Read the full article:
Poison plant could help to cure the planet

Regards,
Sohel

Monday, July 23, 2007

C.E.O. Libraries Reveal Keys to Success

What are the keys to success? Definitely some knows, and many don't. What does achieving "success" mean anyway? Does it mean to accumulating tons of money? Is building one's dream home with exquisite ocean view, preferably on the top of a hill or in the midst of glittering sands a success? Does accumulation of "material" in this "material" world count as being successful?

For many it does, otherwise there wouldn't be continuous strive towards "material" gains? For "materials" human beings destroy lives of others, if necessary, even in many instances overt or covert religiosity has its "material" dimensions.

Life is fickle. A neighbor's daughter got killed in a tragic accident while crossing the road a few days back. Death of someone known or even unknown brings considerable gloom along with its inevitable observation of one's very own and dearly loved ones' mortal existence. In this world of instant gratification, reading books aren't that stylish anymore, except perhaps occasional outbursts of euphoria erupting for the latest book release of boy wizard Harry Potter or similar pop fictions, that gasps its sure fizzle in due time.

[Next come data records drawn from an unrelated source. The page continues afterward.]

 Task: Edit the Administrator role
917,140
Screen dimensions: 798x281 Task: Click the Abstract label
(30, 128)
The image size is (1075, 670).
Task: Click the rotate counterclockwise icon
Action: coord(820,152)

Books can dazzle even the faint hearted if given a chance. It can lift a sour mood to a new level of introspection, kind of meditation due to reading's solitary concentration necessity. Not everyone can become a financial heavy weight like a C.E.O of a multi-billion dollar enterprise. Even regular reading does not guarantee boat loads of money after a long struggled day. What books bring perhaps cannot be measured with contemporary notions of "material gains" since its immaterial and not so visible effects can shape and nourish any willing mind, that may bring "material" happiness for the surrounding many through sharing learned wisdom and offering selfless helping hands.

Regards,
Sohel


Read the following New York Times article on related topic:
C.E.O. Libraries Reveal Keys to Success

Michael Moritz, the venture capitalist who built a personal $1.5 billion fortune discovering the likes of Google, YouTube, Yahoo and PayPal, and taking them public, may seem preternaturally in tune with new media. But it is the imprint of old media — books by the thousands sprawling through his Bay Area house — that occupies his mind.

“My wife calls me the Imelda Marcos of books,” Mr. Moritz said in an interview. “As soon as a book enters our home it is guaranteed a permanent place in our lives. Because I have never been able to part with even one, they have gradually accumulated like sediment.”

Serious leaders who are serious readers build personal libraries dedicated to how to think, not how to compete. Ken Lopez, a bookseller in Hadley, Mass., says it is impossible to put together a serious library on almost any subject for less than several hundred thousand dollars.

Perhaps that is why — more than their sex lives or bank accounts — chief executives keep their libraries private. Few Nike colleagues, for example, ever saw the personal library of the founder, Phil Knight, a room behind his formal office. To enter, one had to remove one’s shoes and bow: the ceilings were low, the space intimate, the degree of reverence demanded for these volumes on Asian history, art and poetry greater than any the self-effacing Mr. Knight, who is no longer chief executive, demanded for himself.

The Knight collection remains in the Nike headquarters. “Of course the library still exists,” Mr. Knight said in an interview. “I’m always learning.”

Until recently when Steven P. Jobs of Apple sold his collection, he reportedly had an “inexhaustible interest” in the books of William Blake — the mad visionary 18th-century mystic poet and artist. Perhaps future historians will track down Mr. Jobs’s Blake library to trace the inspiration for Pixar and the grail-like appeal of the iPhone.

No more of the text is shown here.